Heinzl’s expert testimony. The purpose of Rule 26(a)92) is to put the opposing party on notice of
the expert's proposed testimony so that the opponent may form an appropriate response. Musser v.
Gentiva Health Services, 356 F.3d 751, 757-58 (7th Cir. 2004). Because Dr. Heinzl was not formally
disclosed as an expert at the time defendants filed their first motion for summary judgment, plaintiff
did not receive the procedurally proper notice. Therefore, I will give plaintiff a short deadline to file
a supplement to his materials in response to defendants’ motions for summary judgment, adding
what he thinks is important to rebut Dr. Heinzl’s testimony.

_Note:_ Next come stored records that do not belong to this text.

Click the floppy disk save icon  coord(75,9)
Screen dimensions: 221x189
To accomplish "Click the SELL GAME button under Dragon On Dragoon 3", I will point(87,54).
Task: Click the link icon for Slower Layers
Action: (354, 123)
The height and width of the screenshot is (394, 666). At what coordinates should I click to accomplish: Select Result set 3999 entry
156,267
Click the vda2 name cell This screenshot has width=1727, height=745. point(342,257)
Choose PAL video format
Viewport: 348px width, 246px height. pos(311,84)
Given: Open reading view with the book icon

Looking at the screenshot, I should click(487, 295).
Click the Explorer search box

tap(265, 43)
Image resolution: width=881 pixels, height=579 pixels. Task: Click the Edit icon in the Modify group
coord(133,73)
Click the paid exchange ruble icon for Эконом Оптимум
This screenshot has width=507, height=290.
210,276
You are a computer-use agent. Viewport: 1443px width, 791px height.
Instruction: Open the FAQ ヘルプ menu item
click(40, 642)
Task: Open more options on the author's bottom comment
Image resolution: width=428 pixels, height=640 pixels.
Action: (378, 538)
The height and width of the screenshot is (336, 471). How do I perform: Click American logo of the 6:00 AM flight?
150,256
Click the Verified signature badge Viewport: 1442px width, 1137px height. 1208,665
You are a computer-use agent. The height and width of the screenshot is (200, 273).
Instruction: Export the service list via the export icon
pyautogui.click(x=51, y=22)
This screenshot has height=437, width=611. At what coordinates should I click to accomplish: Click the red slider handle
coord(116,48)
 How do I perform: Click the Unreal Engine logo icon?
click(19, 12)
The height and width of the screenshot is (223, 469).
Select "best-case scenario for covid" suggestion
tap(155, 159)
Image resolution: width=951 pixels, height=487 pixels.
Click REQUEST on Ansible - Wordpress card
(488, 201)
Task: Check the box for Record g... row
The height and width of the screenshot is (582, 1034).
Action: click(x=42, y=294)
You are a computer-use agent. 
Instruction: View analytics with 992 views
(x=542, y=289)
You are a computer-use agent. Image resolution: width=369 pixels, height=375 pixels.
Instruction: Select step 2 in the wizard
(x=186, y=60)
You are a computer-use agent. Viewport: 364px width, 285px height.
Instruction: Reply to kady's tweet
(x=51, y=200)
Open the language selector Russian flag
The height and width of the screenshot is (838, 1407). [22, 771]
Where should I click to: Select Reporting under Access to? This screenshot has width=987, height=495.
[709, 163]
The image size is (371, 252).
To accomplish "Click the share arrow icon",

In a worst-case scenario for plaintiff, if defendants had waited until the latest possible dates
to disclose Dr. Heinzl (December 20, 2013 deadline) and then had file their summary judgment
motion (January 27, 2014 deadline), then plaintiff would have had a couple of months after the
disclosure of Dr. Heinzl to file a summary judgment response. Here, several months have passed
since defendants constructively disclosed Dr. Heinzl’s required Rule 26(a)(2)(B) report information,
and plaintiff already has filed summary judgment responses. Therefore,, there is no need to give
plaintiff a comparable amount of time to file his supplemental response. I will give him until January
13, 2014 to do so, and defendants may have until January 27, 2014 to file a reply.
It is ORDERED that plaintiff Laderian McGhee’s motion to strike the declaration of Glen
Heinzl, dkt. 102, is DENIED. Plaintiff may have until January 13, 2014 to file a supplemental
response to defendants’ motions for summary judgment, and defendants may have until January 27,
2014 to file a reply.
Entered this 13th day of December, 2013.